スタジオジブリの宮崎駿監督(82)の10年ぶりの長編アニメーション映画「君たちはどう生きるか」が14日、公開されました。宮崎さんは、「風の谷のナウシカ」「となりのトトロ」「千と千尋の神隠し」など数多くの名作を生み出し、国内外から高く評価されています。どんな人物なのでしょうか。【篠口純子】
◇10年ぶりの長編新作って?
映画「君たちはどう生きるか」は、昭和の編集者で評論家の吉野源三郎(1899~1981年)が少年少女向けに書いた小説からタイトルを取りました。宮崎さんはこの本を中学生の時に読み、深く感動しました。
小説「君たちはどう生きるか」の主人公は、コペル君というあだ名の15歳の少年。父を亡くし、東京で母と2人で暮らしています。いじめや貧困に悩み、叔父とノートや手紙をやりとりしながら成長していきます。2017年に漫画版が大ヒットしました。
宮崎さんは13年に「風立ちぬ」を公開後、長編製作からの引退を表明しましたが、17年に撤回しました。今回の映画は宮崎さんが原作・脚本を手がけたオリジナルストーリー(独自の物語)です。
◇どんな子ども時代だったの?
宮崎さんは1941年に東京で生まれました。飛行機の部品を作る会社を経営していた伯父を、父は役員として助けていました。
第二次世界大戦末期、伯父の工場が栃木県鹿沼市にあった関係で、3歳から小学3年生まで一家で栃木県宇都宮市および鹿沼市に疎開しました。4歳の時に宇都宮空襲にあっています。小学4年生から東京に戻りました。
高校生になり、まんが家を目指しました。日本初のカラー長編アニメ映画「白蛇伝」を見て、アニメに興味を持ちます。学習院大学を卒業後、アニメーターとして東映動画(現在の東映アニメーション)に入社しました。
◇手がけた作品は?
東映動画でテレビシリーズのアニメや長編アニメ映画「太陽の王子 ホルスの大冒険の製作に参加しました。ズイヨー映像に移籍し、「アルプスの少女ハイジ」の製作に参加。その後も「母をたずねて三千里」「未来少年コナン」など、数々のテレビアニメを手がけました。1979年に「ルパン三世 カリオストロの城」で長編アニメ映画の初監督を務めました。
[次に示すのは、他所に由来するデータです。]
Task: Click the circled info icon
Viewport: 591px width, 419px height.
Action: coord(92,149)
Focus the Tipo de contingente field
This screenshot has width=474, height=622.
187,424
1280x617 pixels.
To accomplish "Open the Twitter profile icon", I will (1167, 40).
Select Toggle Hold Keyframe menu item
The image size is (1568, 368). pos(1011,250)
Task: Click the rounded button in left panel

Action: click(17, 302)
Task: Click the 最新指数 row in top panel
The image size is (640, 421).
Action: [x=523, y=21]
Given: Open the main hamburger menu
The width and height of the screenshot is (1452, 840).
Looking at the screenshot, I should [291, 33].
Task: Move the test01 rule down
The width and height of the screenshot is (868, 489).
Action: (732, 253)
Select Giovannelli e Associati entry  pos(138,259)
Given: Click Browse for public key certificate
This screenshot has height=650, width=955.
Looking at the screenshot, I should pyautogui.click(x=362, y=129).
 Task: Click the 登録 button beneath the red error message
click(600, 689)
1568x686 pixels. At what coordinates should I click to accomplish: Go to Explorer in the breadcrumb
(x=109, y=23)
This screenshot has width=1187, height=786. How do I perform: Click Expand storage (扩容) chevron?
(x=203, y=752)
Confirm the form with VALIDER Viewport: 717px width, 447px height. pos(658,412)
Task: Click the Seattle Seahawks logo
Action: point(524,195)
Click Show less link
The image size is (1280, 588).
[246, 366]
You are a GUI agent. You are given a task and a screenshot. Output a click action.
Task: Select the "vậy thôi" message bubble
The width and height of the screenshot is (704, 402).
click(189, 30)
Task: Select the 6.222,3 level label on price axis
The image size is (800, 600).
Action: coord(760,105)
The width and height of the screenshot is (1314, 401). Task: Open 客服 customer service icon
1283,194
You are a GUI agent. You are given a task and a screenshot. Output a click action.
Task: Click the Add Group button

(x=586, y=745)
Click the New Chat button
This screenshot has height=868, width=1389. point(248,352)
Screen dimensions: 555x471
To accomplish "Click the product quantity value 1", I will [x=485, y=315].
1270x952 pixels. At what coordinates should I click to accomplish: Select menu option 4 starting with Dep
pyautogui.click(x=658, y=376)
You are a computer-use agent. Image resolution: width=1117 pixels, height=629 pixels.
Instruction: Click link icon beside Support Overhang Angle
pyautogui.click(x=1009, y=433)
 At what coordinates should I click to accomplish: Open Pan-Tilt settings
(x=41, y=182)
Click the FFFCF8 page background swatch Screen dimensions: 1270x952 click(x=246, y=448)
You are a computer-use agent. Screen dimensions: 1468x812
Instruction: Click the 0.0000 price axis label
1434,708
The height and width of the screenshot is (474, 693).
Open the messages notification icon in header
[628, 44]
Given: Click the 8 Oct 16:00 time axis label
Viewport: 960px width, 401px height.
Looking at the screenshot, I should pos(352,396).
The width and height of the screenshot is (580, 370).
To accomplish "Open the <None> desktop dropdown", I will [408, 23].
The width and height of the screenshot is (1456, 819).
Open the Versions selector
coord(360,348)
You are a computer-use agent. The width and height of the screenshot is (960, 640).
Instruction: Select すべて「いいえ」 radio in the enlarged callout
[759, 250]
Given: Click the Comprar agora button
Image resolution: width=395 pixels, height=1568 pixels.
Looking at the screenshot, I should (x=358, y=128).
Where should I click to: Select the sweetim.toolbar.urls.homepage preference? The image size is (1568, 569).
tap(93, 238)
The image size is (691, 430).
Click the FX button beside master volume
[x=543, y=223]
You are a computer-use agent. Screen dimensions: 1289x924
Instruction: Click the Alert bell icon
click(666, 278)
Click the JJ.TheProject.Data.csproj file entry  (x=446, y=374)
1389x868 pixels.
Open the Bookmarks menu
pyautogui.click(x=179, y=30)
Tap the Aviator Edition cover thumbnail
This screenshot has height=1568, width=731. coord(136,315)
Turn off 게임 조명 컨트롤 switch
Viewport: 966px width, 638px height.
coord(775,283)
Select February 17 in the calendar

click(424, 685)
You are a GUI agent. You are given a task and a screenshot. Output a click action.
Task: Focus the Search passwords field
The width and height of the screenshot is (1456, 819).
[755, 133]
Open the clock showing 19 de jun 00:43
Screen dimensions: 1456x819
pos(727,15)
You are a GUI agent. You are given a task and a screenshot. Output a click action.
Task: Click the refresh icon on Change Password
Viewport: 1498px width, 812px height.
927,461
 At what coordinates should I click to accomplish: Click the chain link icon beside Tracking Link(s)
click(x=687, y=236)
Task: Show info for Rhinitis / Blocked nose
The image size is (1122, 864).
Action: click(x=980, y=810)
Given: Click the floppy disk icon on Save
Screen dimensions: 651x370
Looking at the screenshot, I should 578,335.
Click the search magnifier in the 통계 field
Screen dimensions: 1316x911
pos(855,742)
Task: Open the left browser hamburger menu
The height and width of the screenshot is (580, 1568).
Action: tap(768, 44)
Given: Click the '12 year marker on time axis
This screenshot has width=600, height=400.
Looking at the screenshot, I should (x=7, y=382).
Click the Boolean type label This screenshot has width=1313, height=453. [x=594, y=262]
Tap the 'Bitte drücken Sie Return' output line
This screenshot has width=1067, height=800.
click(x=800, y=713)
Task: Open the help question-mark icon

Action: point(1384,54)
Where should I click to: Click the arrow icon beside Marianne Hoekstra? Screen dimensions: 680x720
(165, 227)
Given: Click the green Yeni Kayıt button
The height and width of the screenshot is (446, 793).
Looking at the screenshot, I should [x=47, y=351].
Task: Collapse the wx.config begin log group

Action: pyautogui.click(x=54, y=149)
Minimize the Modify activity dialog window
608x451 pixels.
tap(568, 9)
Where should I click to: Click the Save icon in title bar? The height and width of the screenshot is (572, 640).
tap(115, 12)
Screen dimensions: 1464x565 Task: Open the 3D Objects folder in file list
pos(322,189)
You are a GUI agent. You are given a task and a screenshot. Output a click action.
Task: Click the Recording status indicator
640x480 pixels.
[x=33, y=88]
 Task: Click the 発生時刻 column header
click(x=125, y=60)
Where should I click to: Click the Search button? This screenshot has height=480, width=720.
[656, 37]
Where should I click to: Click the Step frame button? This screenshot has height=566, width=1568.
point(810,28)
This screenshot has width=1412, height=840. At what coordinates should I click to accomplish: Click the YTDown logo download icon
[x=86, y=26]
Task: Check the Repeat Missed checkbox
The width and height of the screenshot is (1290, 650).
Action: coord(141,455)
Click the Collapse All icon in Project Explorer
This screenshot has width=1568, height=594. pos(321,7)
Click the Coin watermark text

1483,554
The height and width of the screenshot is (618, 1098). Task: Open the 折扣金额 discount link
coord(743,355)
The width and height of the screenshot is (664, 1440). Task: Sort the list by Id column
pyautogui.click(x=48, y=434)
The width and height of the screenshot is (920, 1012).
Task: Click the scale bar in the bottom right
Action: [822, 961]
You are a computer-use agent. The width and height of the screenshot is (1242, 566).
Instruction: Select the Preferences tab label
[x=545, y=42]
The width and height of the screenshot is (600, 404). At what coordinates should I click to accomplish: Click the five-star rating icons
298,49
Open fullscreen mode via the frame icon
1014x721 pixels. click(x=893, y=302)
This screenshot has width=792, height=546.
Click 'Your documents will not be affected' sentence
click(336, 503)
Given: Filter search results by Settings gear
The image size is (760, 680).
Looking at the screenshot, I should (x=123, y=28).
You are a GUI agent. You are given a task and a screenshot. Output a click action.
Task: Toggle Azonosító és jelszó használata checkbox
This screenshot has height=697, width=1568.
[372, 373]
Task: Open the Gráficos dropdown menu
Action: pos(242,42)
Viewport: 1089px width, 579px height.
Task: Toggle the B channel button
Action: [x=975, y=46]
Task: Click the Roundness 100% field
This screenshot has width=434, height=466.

84年に「風の谷のナウシカ」が公開されました。翌年、スタジオジブリを設立。「天空の城ラピュタ」「となりのトトロ」「もののけ姫」と次々にヒット作を生み出しました。「千と千尋の神隠し」の興行収入は、2020年に「劇場版『鬼滅の刃』無限列車編」に抜かれるまで歴代1位でした。
◇海外の評価も高い
2002年のベルリン国際映画祭で、「千と千尋の神隠し」が最高賞の金熊賞を受賞しました。アニメ映画として史上初でした。03年にはアカデミー賞長編アニメ賞を獲得。アメリカなどとイラクとのイラク戦争が始まった中での授賞式となり、「うれしそうな顔を見せるのはつらい」とコメントを寄せ、姿を現しませんでした。
14年には、映画界に功績を残した人や団体に贈られるアカデミー賞名誉賞を受賞しました。日本人では、1990年の黒沢明監督以来、2人目でした。「アニメは子どもが見るもの」という固定観念を変え、芸術に高めたとの評価を受けました。
◇ものすごい読書家なんだって?
宮崎さんは読書家として知られています。大学時代、漫画研究会がなかったため、児童文学研究会に入りました。監督を務めた「魔女の宅急便」「ハウルの動く城」のほか、児童書を原作にしたジブリ作品は多いです。
また、第二次世界大戦の日本軍の戦闘機「ゼロ戦」の設計者をモデルにした「風立ちぬ」や、第一次世界大戦後のイタリアで元軍人が飛行艇を乗り回す「紅の豚」でわかるように、戦闘機や兵器についても詳しいです。
一方で戦争への動きにも反対しています。憲法9条の改正に「もってのほか」と反対しています。アメリカ軍普天間飛行場(沖縄県宜野湾市)の名護市辺野古への移設について、反対する市民運動を支援している「辺野古基金」の共同代表も務めています。